Fotor is an online photo editing platform.

Fotor's software is available on mobile devices, desktop computers, and online as a web app. Fotor One-Tap Enhance is a tool designed to improve common imaging problems. Fotor GoArt is a tool to turn photos into classical painting style artwork. Fotor SDK is a solution to users' graphics-related needs

History 
Founded in 2012, Fotor Photo Editor can be used online or downloaded as a free mobile and computer application compatible with Windows, macOS, Android, and iOS. It is used to adjust and alter images, both photographic and non-photographic. As of 2014, the apps were supported in fourteen languages.
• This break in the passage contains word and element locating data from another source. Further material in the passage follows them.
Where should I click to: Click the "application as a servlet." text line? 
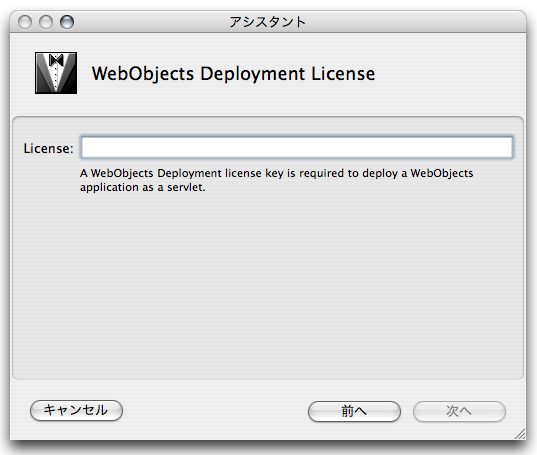[x=143, y=188]
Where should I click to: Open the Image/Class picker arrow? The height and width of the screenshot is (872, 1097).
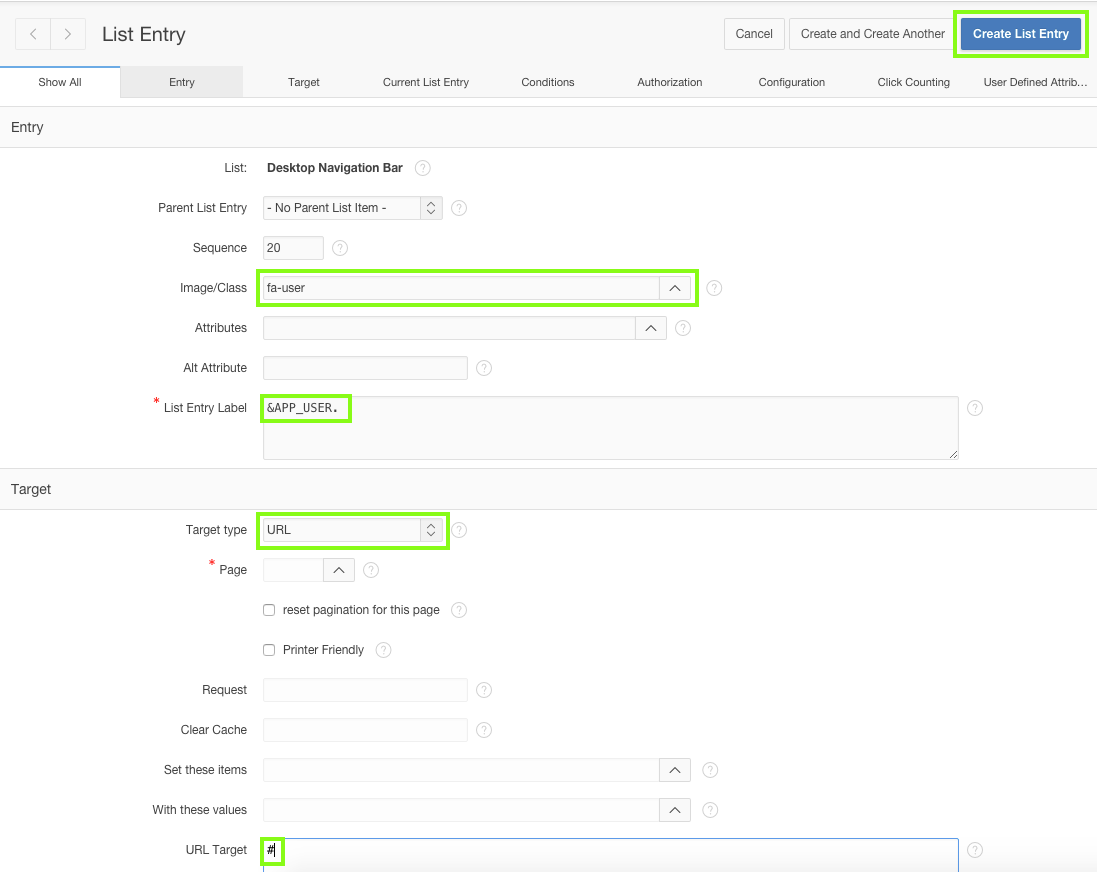pyautogui.click(x=677, y=288)
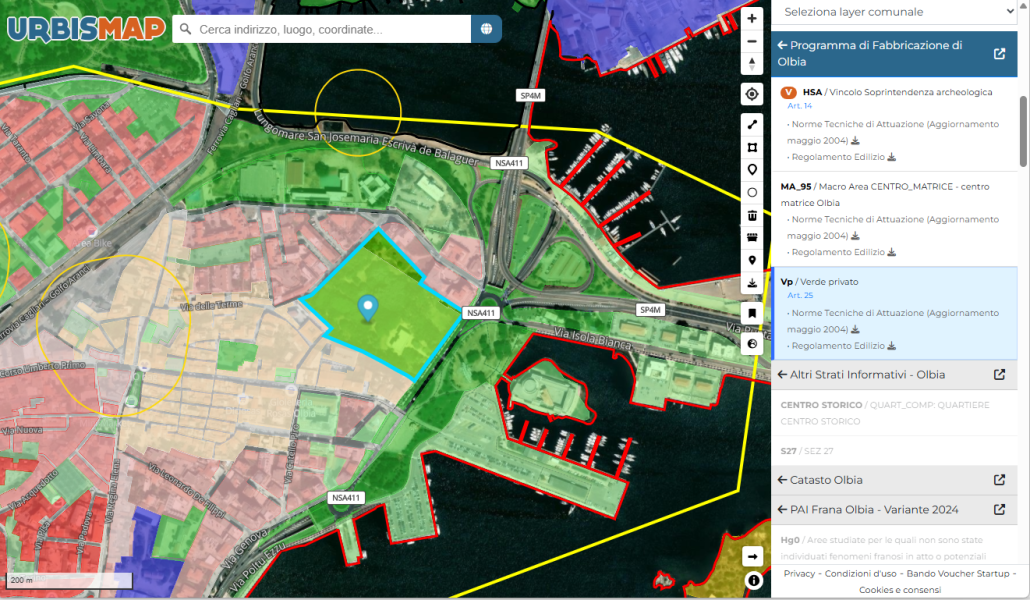
Task: Zoom out with the minus button
Action: pos(752,41)
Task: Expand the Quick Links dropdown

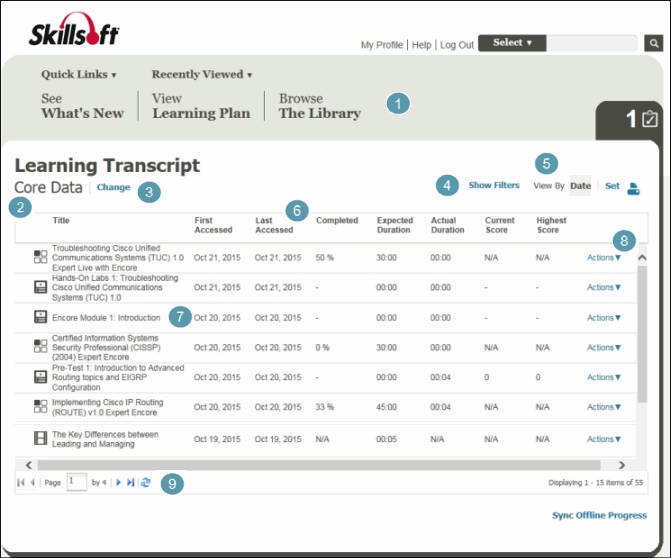Action: (79, 74)
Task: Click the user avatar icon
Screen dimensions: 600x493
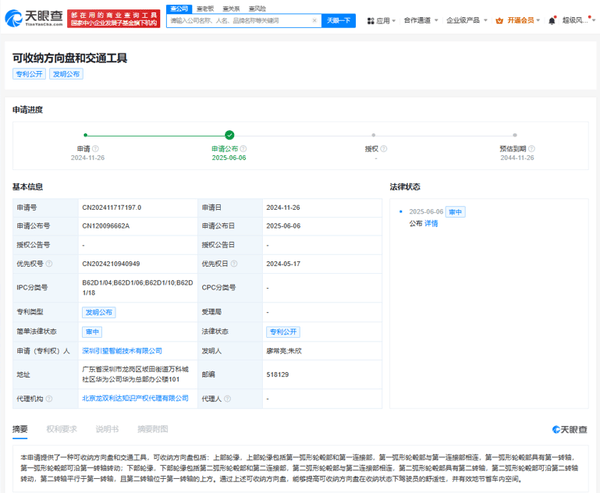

In addition to basic photo editing tools such as cropping, red eye removal, the use of stickers and overlays, photo unblurring, and aperture addition, Fotor can also be used for graphic design and collage making. Though the initial app is free, some options are only available through an in-app purchase, or via the Fotor Pro version. Fotor also has a module dedicated to making collages and smart templates with support for image layers.

In 2016, Fotor updated its HDR curves adjustment to its platform.

In late 2017, Fotor added a custom aspect ratio option to its collage function and altered its tilt-shift algorithm.

In 2018, Fotor Launched PxBee that entered the stock photo industry.